Facts with lower confidence levels may be displayed with links to the web page or other electronic document where they were taken from. If there is more than one source, the fact with the greatest weight would be shown and attributed to the source that provided it. This way, other facts can be shown instead of duplicative facts.
source A – enterprise is “Open Mon-Sat 8 am-6 pm,”
Source B – enterprise is “Open Mon-Sat” without time information
The fact presentation module may show the fact from source A because it contains the most information and therefore received greater weight.
If the process described in this patent is being used by Google Local Search, then it may contain some ideas that can help make sure that the right information appears about an enterprise. Here are a few:
1. Try to present information about your enterprise on your web site in a manner that can be easily understood by a visitor, and easily collected and parsed by a search engine. Instead of listing business information like this, present it as structured information that is easy to understand and extract:
123 Fourth Street
Metropolis, Any State, ZIP
9 am – 5 pm, M-F
Consider listing it more like this:
123 Fourth Street
Metropolis, Any State, ZIP
Phone: (123) 555-1212
Business hours: 9am – 5pm
Days Open: Monday – Friday
This way, you provide easily understood and parsed structured information for the search engine.

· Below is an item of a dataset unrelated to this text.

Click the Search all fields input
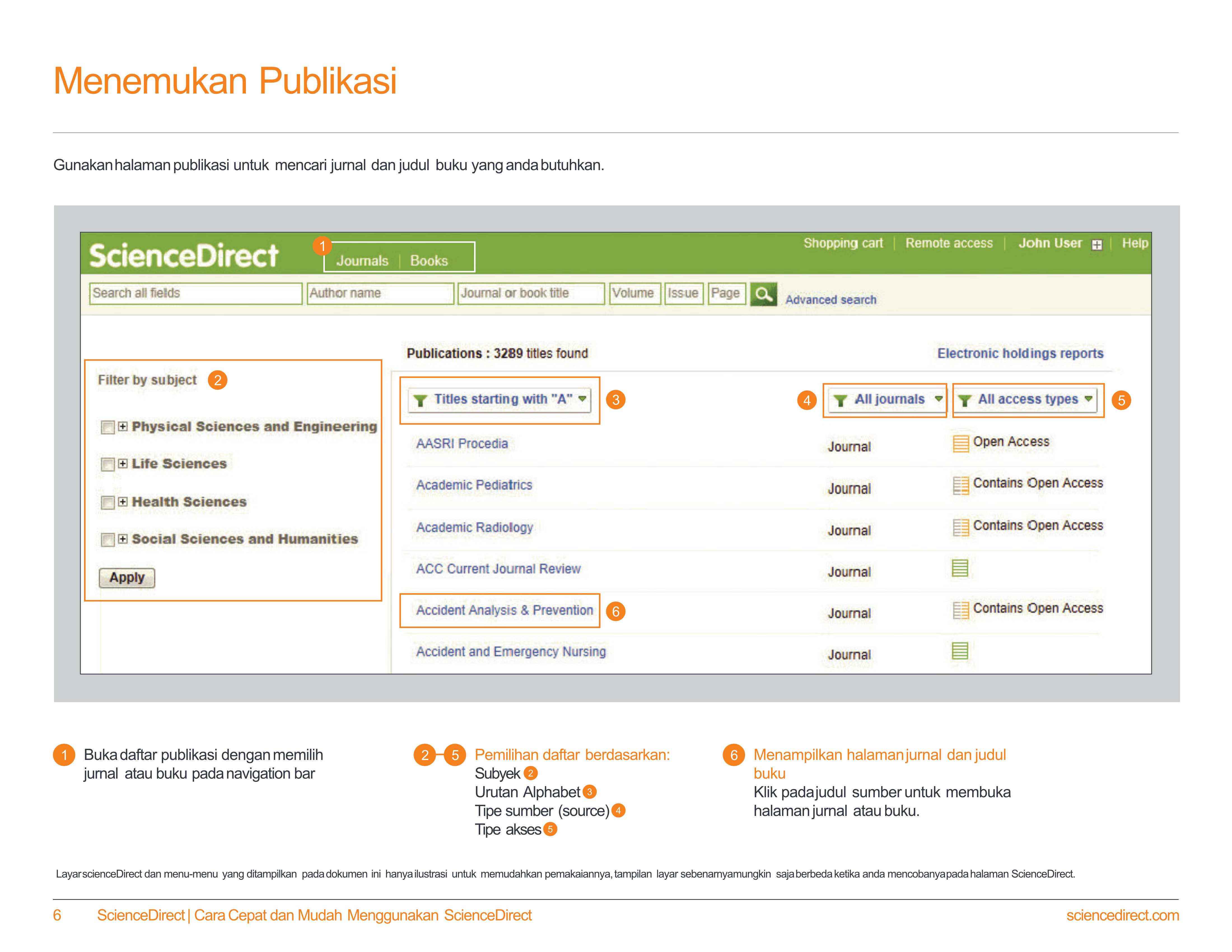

2. Check data from telecommunication information providers to make sure that it is correct.
3. Look at directory listings your enterprise may be listed within to make sure the information is correct and up to date.
4. Try to have more facts on your page about your enterprise than some of the other possible sources may contain so that the facts are weighed more heavily since yours would be the source with the most information.
5. Make sure that there are no pages on your site with outdated information about the business, especially if it has moved from one location to another.
6. Include data on your pages with your enterprise information that you might want to be displayed in a local search directory like this, such as accessibility or payment methods, a reservations policy, parking availability.
The patent application doesn’t mention the Google Local Business Center, but it’s recommended that a listing there might also help make sure that good information is listed for your enterprise.